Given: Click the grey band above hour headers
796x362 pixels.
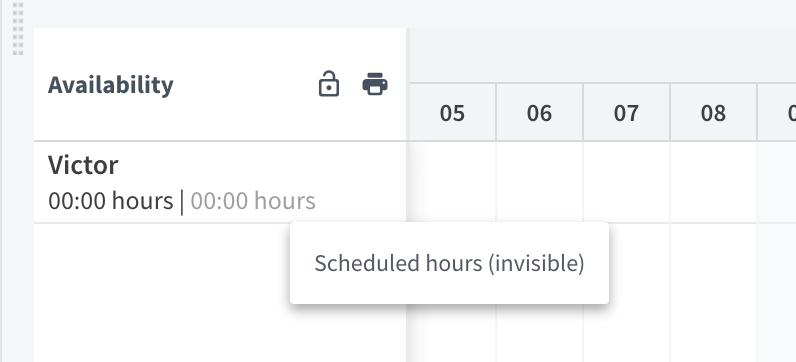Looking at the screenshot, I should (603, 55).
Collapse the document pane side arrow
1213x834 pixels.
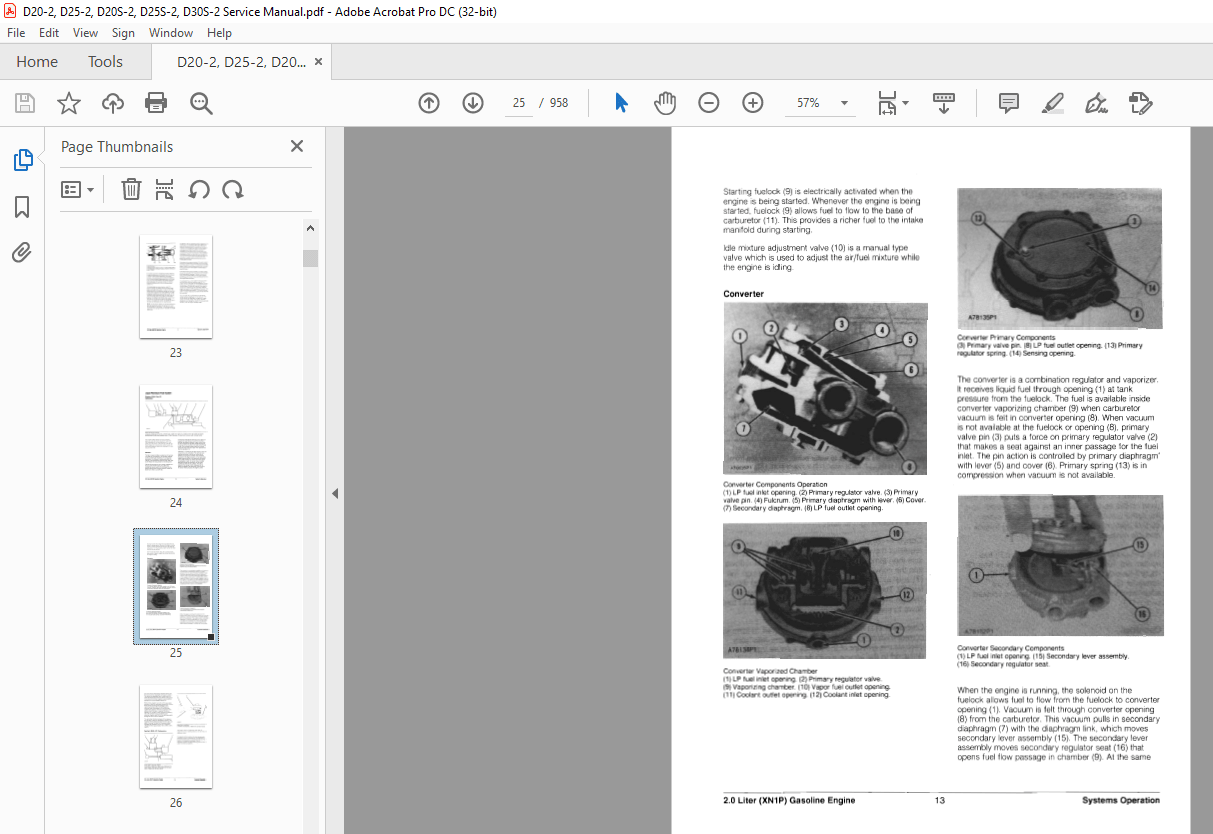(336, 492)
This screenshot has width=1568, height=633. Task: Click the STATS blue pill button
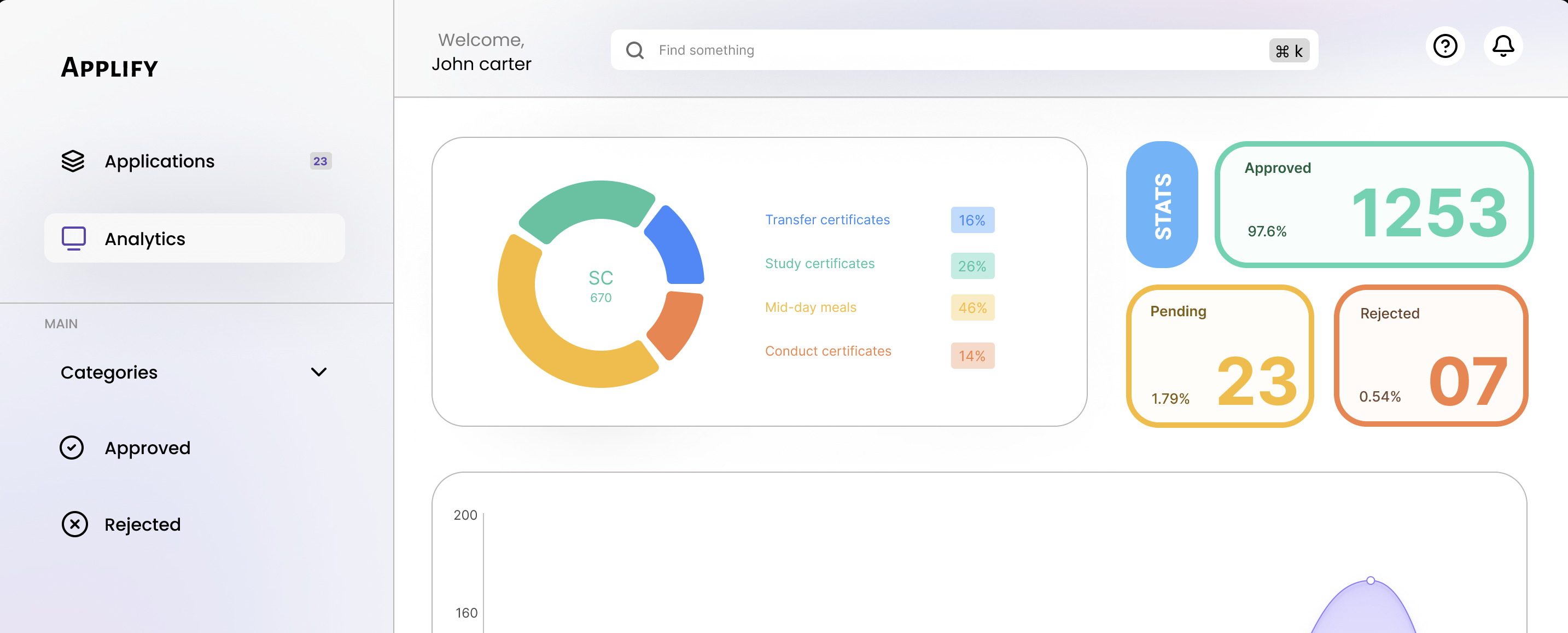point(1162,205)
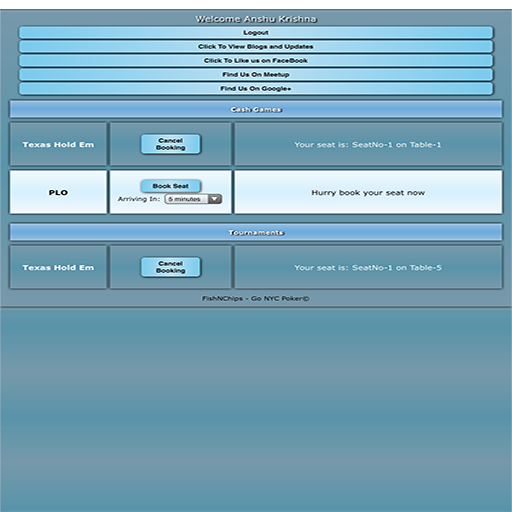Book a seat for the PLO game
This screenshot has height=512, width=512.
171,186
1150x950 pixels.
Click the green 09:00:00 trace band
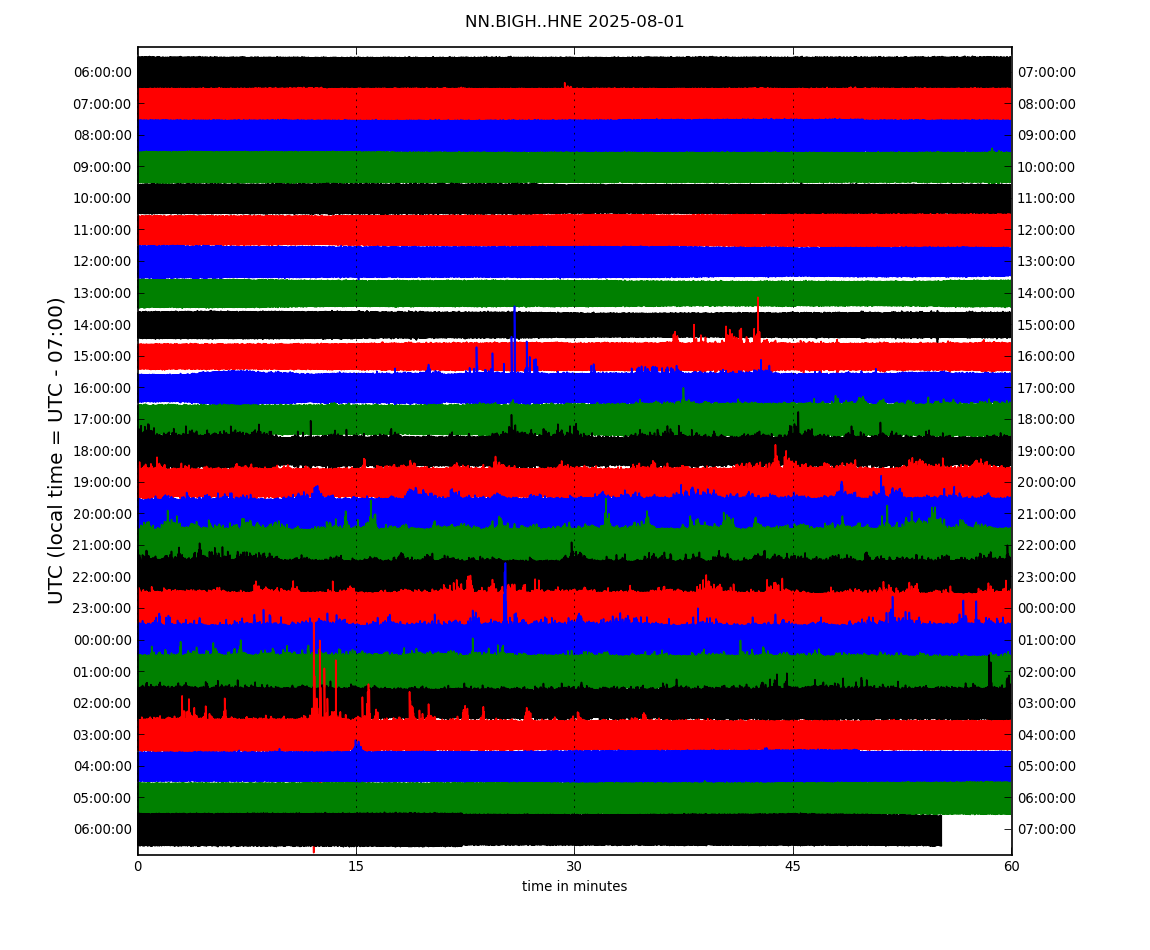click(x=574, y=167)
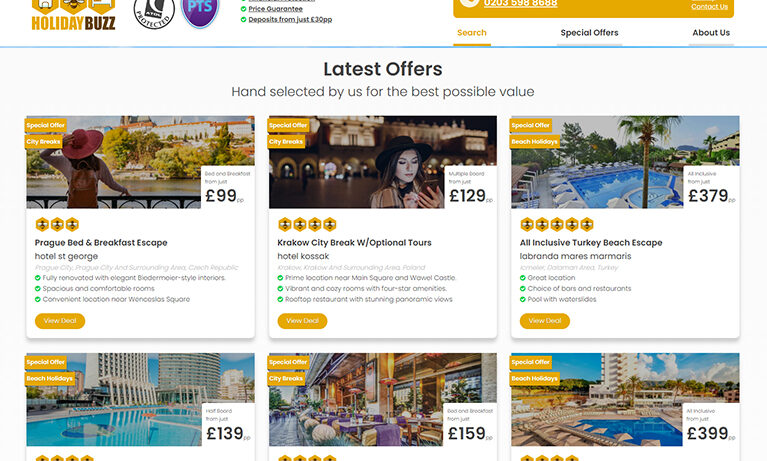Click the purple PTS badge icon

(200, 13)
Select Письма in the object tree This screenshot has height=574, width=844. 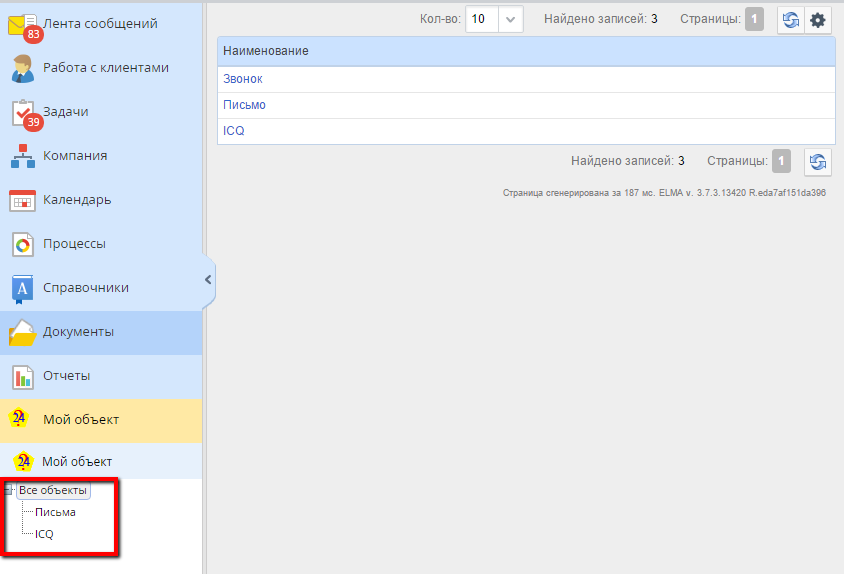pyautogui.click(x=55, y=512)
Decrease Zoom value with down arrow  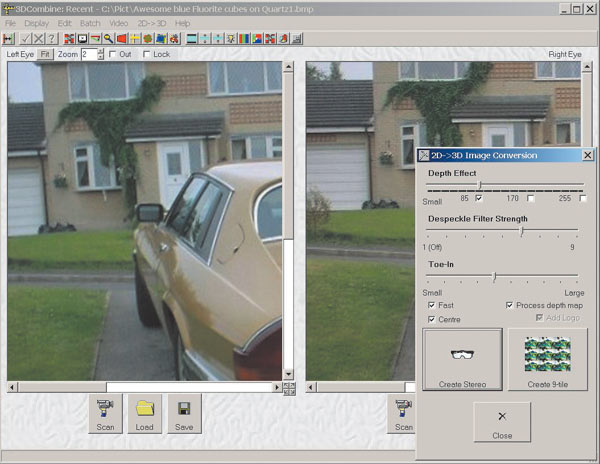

## WHAT IS ASKED
Report every line of the entries that contains the string "band", matching case exactly.

## SOLUTION TO THIS TASK
Given: Click the grey band above hour headers
Click the green 09:00:00 trace band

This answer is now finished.